Firms that are deemed to have “strategic market status” – such as tech firms Google and Apple, and online retailer Amazon – will be given strict rules on how to operate under the bill and face a fine representing up to 10% of global turnover if they breach the new regime […]
Firms could be required to open up their data to rival search engines or increase the transparency of how their app stores and review systems work.
In particular, the bill will tackle fake reviews, and so-called “subscription traps” – where it is easy for consumers to start a subscription, but difficult to end it.
The current draft provisions propose making it illegal to post fake reviews without checking that they are genuine, commission someone to write a fake review or offer to submit one […]

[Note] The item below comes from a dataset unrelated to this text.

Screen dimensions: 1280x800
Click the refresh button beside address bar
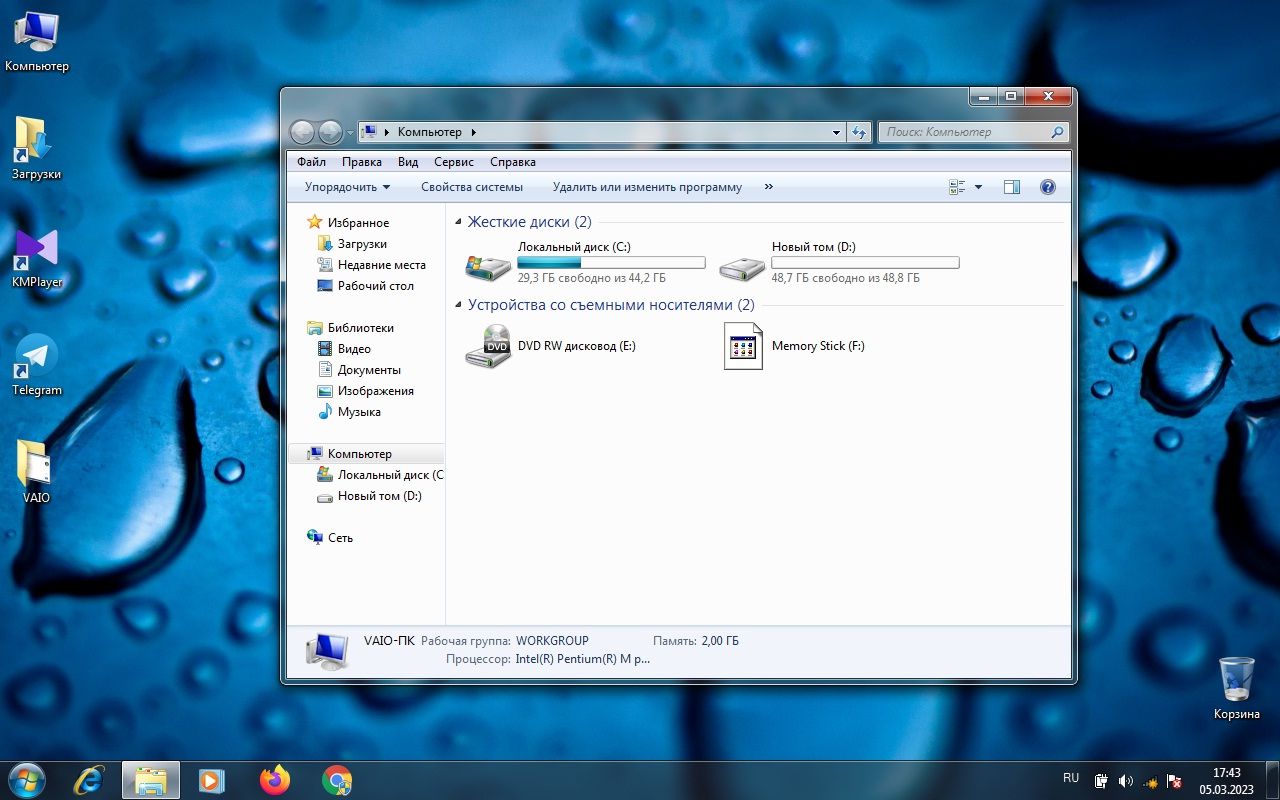(x=859, y=132)
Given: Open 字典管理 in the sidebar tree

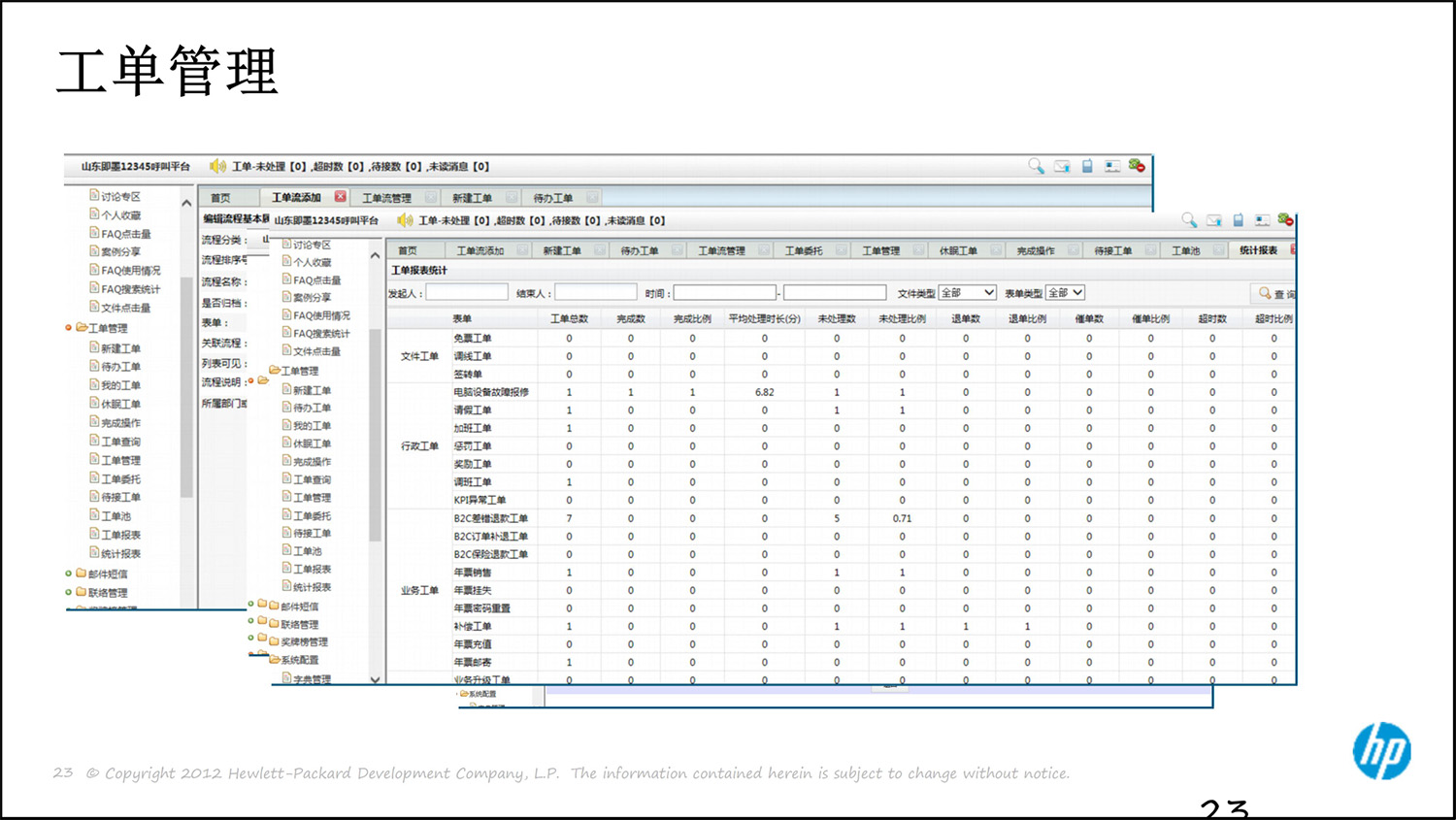Looking at the screenshot, I should click(312, 679).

The legislation will also target so-called subscription traps in which businesses make it difficult for consumers to quit a contract. Under the new rules, which will not be limited to firms with strategic market status, companies must remind consumers when a free trial or low-cost introductory offer is coming to an end and ensure that a contract can be exited in a “straightforward, cost-effective and timely way”.
Enforcement will be run by the Competition and Markets Authority (CMA), which will also decide which companies qualify as having strategic market status. Since the CMA has already labeled Apple, Amazon, and Google as having market dominance for the purposes of other antitrust legislation, it’s a safe conclusion that they will also be in scope for this bill.